Saved data entries:
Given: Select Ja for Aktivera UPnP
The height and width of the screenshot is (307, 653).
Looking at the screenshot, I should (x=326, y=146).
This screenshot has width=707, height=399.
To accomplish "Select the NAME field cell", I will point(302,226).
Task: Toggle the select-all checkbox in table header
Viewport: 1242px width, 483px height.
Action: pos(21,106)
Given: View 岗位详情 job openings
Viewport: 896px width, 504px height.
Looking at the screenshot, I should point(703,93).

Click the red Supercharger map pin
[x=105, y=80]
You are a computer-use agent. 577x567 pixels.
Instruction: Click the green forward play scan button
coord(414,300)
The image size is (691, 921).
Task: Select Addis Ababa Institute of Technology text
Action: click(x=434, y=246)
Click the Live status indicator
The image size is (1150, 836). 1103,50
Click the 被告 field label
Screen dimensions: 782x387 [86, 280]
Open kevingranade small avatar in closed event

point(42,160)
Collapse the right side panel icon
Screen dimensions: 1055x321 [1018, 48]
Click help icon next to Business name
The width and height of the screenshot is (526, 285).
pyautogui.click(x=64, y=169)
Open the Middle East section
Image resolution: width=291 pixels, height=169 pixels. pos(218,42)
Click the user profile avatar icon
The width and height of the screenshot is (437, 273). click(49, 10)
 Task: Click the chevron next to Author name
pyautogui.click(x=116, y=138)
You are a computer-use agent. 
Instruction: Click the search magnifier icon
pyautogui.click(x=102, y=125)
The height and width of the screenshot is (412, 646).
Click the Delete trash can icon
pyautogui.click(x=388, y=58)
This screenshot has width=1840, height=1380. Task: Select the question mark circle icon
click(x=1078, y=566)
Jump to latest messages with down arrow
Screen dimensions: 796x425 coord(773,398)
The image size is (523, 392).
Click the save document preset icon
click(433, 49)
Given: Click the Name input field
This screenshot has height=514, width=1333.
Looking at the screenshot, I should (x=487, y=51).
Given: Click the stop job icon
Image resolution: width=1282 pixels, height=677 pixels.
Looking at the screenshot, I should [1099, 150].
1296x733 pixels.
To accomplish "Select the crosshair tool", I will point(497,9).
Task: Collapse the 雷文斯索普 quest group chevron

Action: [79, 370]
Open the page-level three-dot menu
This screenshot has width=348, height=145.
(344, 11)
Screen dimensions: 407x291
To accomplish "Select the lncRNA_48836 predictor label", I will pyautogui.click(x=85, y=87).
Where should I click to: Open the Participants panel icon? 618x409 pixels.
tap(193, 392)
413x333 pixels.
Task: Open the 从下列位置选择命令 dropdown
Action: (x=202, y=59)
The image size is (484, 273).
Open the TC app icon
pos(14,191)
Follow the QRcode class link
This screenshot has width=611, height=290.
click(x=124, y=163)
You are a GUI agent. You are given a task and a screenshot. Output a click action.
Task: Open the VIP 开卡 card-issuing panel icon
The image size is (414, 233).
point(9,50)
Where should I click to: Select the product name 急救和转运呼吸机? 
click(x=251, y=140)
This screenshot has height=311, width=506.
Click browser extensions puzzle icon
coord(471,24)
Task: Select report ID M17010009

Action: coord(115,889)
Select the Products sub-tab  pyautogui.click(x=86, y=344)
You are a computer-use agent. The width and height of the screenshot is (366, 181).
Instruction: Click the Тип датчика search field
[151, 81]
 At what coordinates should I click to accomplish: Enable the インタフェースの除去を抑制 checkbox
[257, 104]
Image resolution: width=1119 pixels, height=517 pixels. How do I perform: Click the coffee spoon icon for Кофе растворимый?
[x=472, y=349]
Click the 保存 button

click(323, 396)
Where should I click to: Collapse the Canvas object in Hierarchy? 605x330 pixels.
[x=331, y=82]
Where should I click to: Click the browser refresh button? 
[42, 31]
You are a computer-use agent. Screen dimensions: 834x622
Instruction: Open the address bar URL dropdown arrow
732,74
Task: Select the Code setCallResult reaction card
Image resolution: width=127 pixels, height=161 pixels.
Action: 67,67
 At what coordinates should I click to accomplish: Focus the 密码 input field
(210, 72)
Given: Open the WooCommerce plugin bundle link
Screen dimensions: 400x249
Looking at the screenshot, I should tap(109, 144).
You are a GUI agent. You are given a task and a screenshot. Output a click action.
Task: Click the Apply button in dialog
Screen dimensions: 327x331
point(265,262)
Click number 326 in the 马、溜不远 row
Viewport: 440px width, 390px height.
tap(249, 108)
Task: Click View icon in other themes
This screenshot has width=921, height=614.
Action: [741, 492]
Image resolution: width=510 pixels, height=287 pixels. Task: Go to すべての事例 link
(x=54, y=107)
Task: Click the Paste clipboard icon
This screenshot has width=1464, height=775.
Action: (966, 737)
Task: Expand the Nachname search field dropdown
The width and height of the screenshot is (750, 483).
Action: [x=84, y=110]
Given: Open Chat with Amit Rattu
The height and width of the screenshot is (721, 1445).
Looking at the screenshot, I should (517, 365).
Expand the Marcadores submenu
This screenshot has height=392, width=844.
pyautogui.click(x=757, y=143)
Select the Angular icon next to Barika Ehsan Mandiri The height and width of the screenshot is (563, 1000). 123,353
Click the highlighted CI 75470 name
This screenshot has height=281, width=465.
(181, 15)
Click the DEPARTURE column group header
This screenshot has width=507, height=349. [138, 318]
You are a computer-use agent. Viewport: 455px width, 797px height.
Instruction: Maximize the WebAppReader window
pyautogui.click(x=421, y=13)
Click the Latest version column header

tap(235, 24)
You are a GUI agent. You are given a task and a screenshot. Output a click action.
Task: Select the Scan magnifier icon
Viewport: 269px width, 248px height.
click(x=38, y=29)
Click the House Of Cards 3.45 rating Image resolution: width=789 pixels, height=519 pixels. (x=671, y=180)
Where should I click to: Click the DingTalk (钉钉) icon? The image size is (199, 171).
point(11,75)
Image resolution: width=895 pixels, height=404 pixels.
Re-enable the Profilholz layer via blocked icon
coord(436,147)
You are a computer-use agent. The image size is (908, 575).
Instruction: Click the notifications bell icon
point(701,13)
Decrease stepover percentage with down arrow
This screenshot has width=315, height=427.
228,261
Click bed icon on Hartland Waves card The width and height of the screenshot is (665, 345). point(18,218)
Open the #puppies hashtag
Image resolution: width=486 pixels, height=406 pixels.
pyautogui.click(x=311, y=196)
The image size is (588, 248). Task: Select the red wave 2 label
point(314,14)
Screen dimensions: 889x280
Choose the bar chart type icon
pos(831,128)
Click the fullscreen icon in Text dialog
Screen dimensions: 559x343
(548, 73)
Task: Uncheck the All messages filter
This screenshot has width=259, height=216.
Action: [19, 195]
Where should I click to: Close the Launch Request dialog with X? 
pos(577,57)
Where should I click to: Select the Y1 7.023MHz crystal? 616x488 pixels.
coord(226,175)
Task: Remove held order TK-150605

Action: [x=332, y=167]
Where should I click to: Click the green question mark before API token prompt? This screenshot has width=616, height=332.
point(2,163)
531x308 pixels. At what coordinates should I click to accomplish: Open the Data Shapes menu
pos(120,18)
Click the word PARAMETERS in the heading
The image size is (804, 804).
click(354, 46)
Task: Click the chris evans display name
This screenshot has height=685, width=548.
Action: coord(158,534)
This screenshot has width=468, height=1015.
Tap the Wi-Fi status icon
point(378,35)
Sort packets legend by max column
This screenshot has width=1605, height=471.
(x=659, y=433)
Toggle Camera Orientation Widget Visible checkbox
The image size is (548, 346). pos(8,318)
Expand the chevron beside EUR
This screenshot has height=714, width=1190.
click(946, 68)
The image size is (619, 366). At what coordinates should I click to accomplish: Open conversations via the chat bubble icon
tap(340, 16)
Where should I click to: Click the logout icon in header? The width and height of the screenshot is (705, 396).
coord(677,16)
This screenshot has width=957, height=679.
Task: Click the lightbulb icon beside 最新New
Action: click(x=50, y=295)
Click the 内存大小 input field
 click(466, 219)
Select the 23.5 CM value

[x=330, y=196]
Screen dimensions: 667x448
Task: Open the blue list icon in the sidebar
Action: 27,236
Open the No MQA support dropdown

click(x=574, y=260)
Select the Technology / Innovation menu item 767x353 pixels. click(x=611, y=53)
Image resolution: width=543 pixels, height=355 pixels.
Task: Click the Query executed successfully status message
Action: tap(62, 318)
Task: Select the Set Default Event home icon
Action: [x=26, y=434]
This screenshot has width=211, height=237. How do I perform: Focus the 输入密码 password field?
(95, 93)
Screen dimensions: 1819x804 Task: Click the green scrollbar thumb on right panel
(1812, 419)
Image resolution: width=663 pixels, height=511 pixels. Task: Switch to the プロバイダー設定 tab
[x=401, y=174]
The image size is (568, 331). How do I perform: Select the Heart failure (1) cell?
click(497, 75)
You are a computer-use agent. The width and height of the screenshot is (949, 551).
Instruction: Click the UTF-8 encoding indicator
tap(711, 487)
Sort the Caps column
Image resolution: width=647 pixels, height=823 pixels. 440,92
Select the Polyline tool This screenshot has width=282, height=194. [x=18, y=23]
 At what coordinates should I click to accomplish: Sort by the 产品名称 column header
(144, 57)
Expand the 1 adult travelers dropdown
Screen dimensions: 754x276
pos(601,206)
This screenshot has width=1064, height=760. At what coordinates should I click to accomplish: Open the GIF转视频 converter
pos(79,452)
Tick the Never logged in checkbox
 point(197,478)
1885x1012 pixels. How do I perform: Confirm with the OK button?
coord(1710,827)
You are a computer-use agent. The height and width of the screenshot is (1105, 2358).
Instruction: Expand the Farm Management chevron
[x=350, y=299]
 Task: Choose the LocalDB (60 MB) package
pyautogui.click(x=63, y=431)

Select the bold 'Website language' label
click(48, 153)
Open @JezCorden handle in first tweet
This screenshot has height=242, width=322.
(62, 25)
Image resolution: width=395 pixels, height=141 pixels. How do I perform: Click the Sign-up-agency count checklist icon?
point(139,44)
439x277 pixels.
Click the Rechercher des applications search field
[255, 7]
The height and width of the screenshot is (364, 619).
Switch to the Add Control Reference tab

Problem to solve:
Show the lines above with "computer".

Solved exercise:
You are a computer-use agent. 577x567 pixels.
You are a computer-use agent. 
You are a computer-use agent. The width and height of the screenshot is (366, 181).
You are a computer-use agent. Screen dimensions: 834x622
You are a computer-use agent. Viewport: 455px width, 797px height.
You are a computer-use agent. The image size is (908, 575).
You are a computer-use agent. The width and height of the screenshot is (949, 551).
You are a computer-use agent. The height and width of the screenshot is (1105, 2358).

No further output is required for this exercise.